A internet neste ponto é uma tabua de salvação, só que não. Ao mesmo tempo em que ela possibilita encontros determinantes em nossas vidas, com almas profundíssimas, com indivíduos que gostaríamos de reproduzir em larga escala, ela nos limita ao contato virtual. 
Sim, todos praticamente já tiveram em algum ponto uma paixão/relação virtual, alguns de nós, como eu, já enfrentaram pelo tempo que puderam os limites que essa virtualidade impõe sobre um casal. E como sempre, cedo ou tarde o laço se desfaz, desistimos, afinal é um trabalho de Hércules organizar em nosso dia-a-dia a equação ter/não ter alguém/ninguém. 
 A sensação de estar isolado em uma área cujo cumprimento é incalculável, onde o único ser vivo da sua espécie é você é terrível. Creio que esta sensação apenas eu e o Mico-Leão-Dourado conhecemos de perto. Não que eu seja um ser em extinção, pelo contrário, como eu existem tantos e tantas, todos do mesmo planeta, o planeta ausência-de-qualquer-coisa-que-não-seja-nós-mesmos, vinte e quatro horas por dia. 
Uma vez me disseram que ter um relacionamento é adquirir uma testemunha voluntária para sua existência, e enquanto não se adquire tal testemunha, vivemos sós, para nós. Já diria o Mefisto de Goethe que até mesmo o paraíso se transformaria no inferno se estivéssemos nele sozinhos, obviamente não penso que os solteiros do mundo inteiro vivem num inferno, afinal ser solteiro não é sinônimo de ser sozinho, e ser sozinho também não é sinônimo de solidão.

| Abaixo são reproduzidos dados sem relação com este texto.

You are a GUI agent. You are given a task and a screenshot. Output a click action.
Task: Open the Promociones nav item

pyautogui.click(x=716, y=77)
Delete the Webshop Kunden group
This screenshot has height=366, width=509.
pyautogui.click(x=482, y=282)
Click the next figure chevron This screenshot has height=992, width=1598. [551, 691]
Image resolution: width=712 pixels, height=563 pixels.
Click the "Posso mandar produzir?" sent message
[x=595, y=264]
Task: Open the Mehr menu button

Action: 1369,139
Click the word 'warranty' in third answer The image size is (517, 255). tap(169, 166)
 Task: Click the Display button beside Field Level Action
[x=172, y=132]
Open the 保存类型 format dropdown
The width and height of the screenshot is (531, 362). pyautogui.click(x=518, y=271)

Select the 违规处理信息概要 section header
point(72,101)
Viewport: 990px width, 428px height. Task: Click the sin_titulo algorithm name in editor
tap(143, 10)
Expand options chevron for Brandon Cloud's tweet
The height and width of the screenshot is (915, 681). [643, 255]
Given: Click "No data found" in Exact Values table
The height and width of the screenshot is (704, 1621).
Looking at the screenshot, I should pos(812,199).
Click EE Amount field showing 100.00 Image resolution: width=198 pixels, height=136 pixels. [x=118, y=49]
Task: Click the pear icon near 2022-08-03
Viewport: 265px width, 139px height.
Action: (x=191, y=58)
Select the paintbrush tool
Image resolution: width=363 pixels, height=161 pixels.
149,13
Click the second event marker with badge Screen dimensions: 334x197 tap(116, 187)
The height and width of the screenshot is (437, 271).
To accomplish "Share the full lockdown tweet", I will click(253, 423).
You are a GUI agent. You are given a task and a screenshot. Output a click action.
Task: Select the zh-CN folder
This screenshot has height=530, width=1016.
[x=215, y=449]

Eu mesmo não sou um ser sozinho, tenho inúmeras almas irmãs da minha que me cercam, me cuidam, me enxergam, mas o que de fato me preocupa é o diâmetro desta solidão em que me encontro, a solidão da perspectiva de encontrar alguém, para resolver esta equação só me resta uma coisa, o raio.
O raio eu irei obter apenas quando o ponto ‘B’ se apresentar na minha vida. Sim, porque se sou o ponto ‘A’, ao me ligar finalmente ao ponto ‘B’ estabelecerei a distancia do raio e poderei calcular finalmente o cumprimento deste meu mundo onde só eu habito, onde só eu estou dentro do espelho todas as manhãs. 
Não encarem este texto como uma reclamação, é apenas a constatação de que por mais independente que seja uma alma, por mais livre que tenhamos nascido e que nos tenhamos mantido durante toda a vida, até mesmo o diâmetro de nossa existência só poderá ser identificado através do raio, o raio que liga você até a outra pessoa que por enquanto está do lado de fora, mas que um dia estará dentro de você, e então ambos fecharão as portas.